Palm oil production, a major driver of deforestation in the humid tropics, especially in Indonesia and Malaysia, poses potential reputational risks to companies associated with it. Recognizing these risks, a growing number of firms have announced ambitious commitments to reduce or even completely remove deforestation from their supply chains. The zero-deforestation pledges of more than 50 companies leave the world awaiting the translation of commitments to change.

One of the big challenges facing corporations in is tracing palm oil through large and complex supply chains to commercial product. By locating areas of production, companies can identify deforestation risk throughout their supply chains and then engage suppliers and monitor behavior to make progress. But for most companies, tracking palm oil to the farm where it’s grown is difficult, costly and time-consuming. An increasing number of processors, traders, and buyers have, however, begun taking the important interim step of tracing their supply chains to the mill level.

A new data set launched on Global Forest Watch Commodities helps to globally map palm oil supply chains by showing the locations of almost 800 mills. Created by World Resources Institute, the traceability platform KnownSources, from FoodReg and several processors, traders, and buyers, the mill data provides a clearest picture of palm oil production publicly available. It creates new opportunities to analyze production areas and mills on a global scale, as well as to focus attention on new areas where palm oil production is having an impact on forests.

Changing the Game for Deforestation Analyses

Mill locations can indicate where palm fruit is processed as well as where palm plantations are located. Because it is highly perishable, fresh palm fruit must be processed within 24 hours of harvest, limiting plantation sourcing to an approximate 30-mile (50 km) radius around the mill, according to company estimates (though this may vary depending on available infrastructure, such as road density and quality). This means analyzing the area immediately surrounding a mill can reveal useful information about plantations that fall within its sourcing area. When used with other data layers on the Global Forest Watch Commodities platform, the new mill data set can help companies identify mills in environmentally sensitive areas.

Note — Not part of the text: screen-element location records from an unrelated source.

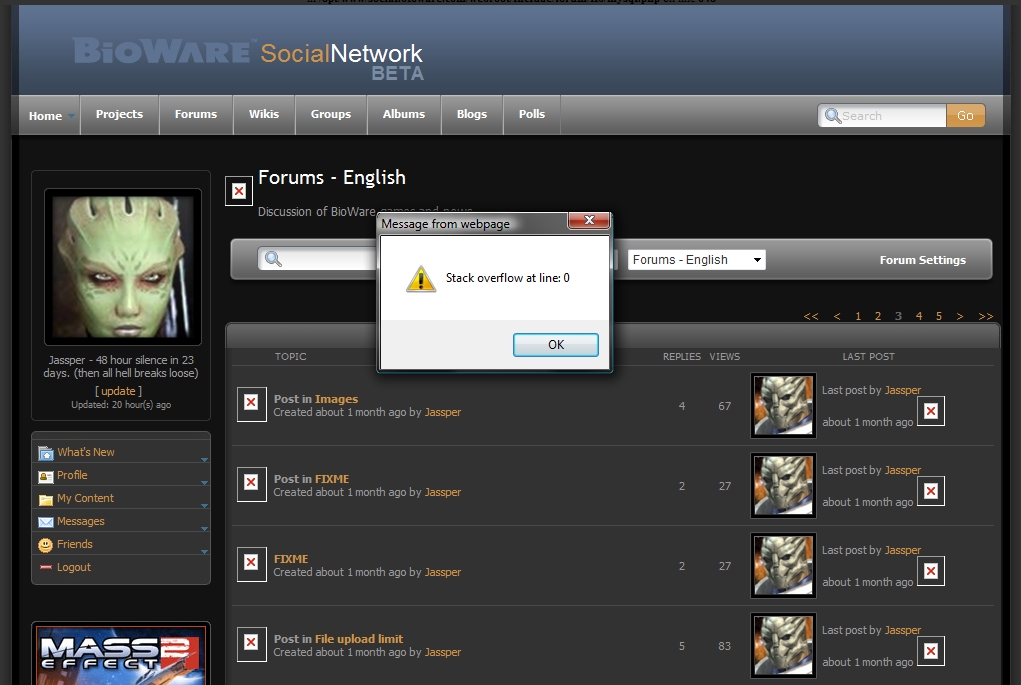Screen dimensions: 1021x685
Task: Click the Go search button
Action: coord(965,116)
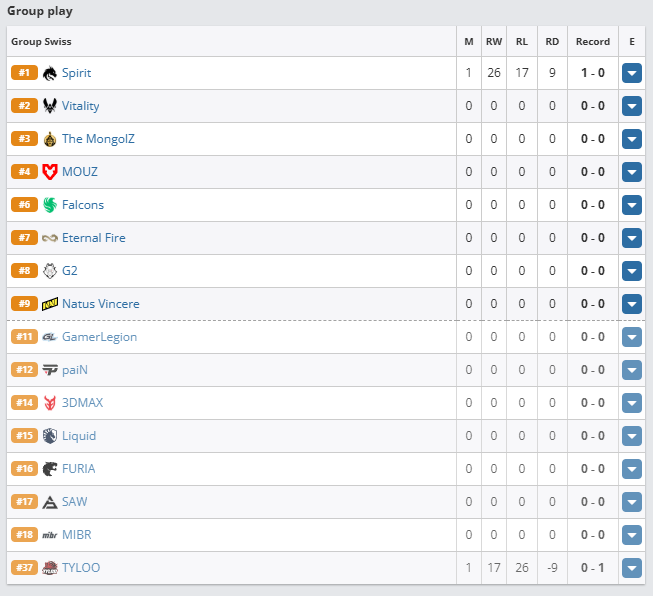
Task: Open the MIBR team link
Action: 77,535
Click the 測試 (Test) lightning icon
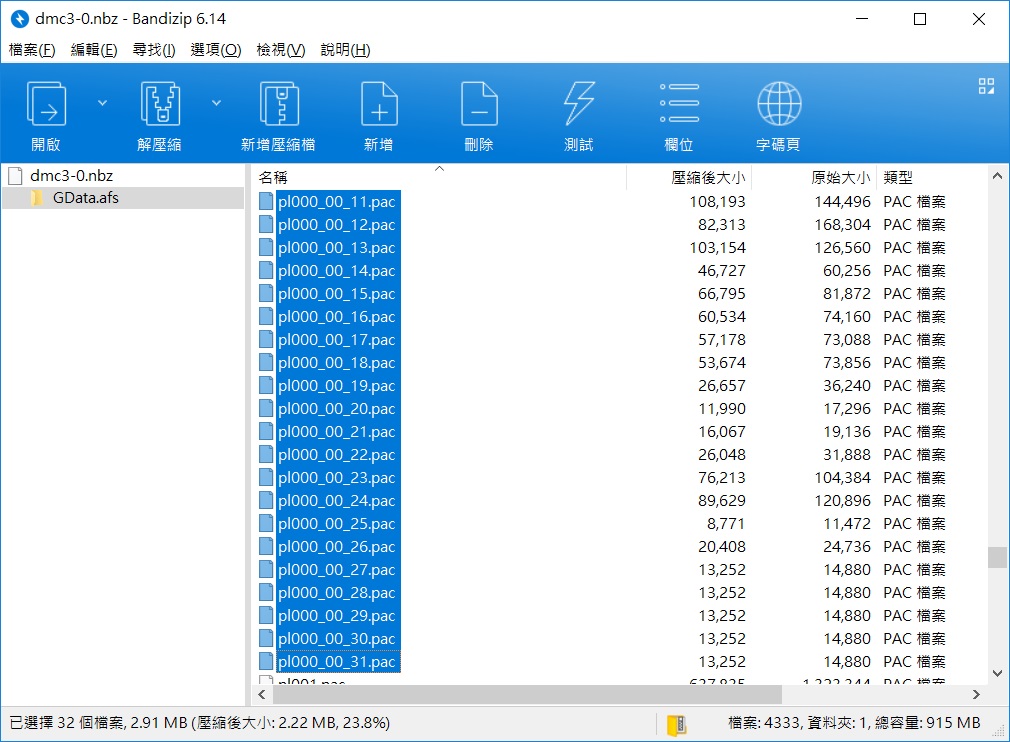Screen dimensions: 1010x742 tap(579, 104)
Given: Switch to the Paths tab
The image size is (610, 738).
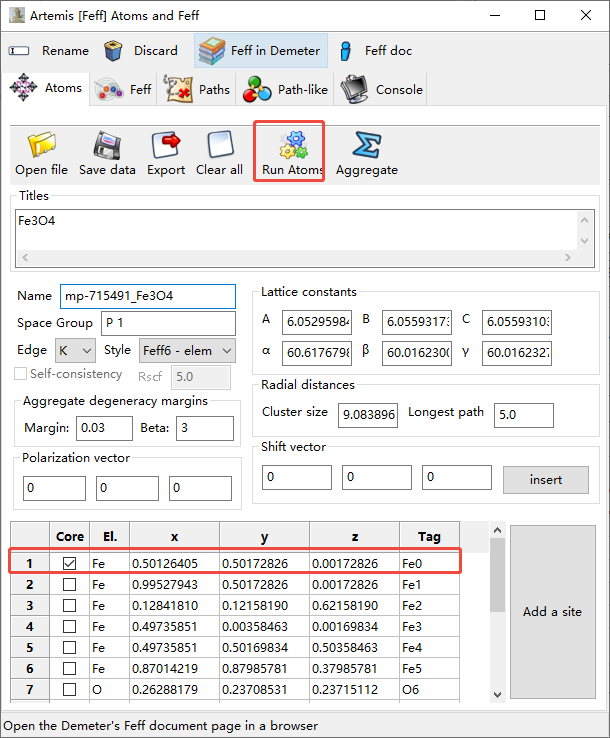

Figure 1. A mill’s sourcing radius (outlined by the red circle) contains oil palm concessions and overlaps both intact and degraded primary forest.

Figure 2. A mill’s sourcing area overlaps Taman Negara National Park, Malaysia (included in the World Database on Protected Areas).

Mill Distribution

This unprecedented data set consists of 782 palm oil mills, spread across 15 countries. As anticipated, the vast majority of these mills are found in Malaysia (50 percent) and Indonesia (44 percent). Production outside of the Southeast Asia region now accounts for 6 percent of the global market, as detected by WRI’s new data set, in countries as diverse as Ecuador, Colombia, Ghana and Sudan. Of these, Colombia possesses the most mills with just under 2 percent, or 15 mills, surpassing the Asian palm oil producing countries like Thailand and India.

Within Indonesia, palm oil mills are largely concentrated in a few provinces. Nearly 13 percent of all mills included in the data are in the Riau province of Sumatra, Indonesia, which is also a hotspot for recent fires that caused severe haze and alarming air quality.

Figure 3. Distribution of mills.

Implications for the Future

The new data represents the most comprehensive set of palm oil mills assembled to date. However, the total number of palm oil mills in the world is unknown and the data set, although large, only represents the mills within the supply chains of a handful of traders and buyers. It is difficult to determine what portion of total mills is captured in the data, but it is certainly a significant improvement in transparency and traceability for the palm oil industry. Continuing contributions will add to this data set as more companies realize the importance of traceability and good stewardship in a globally competitive market.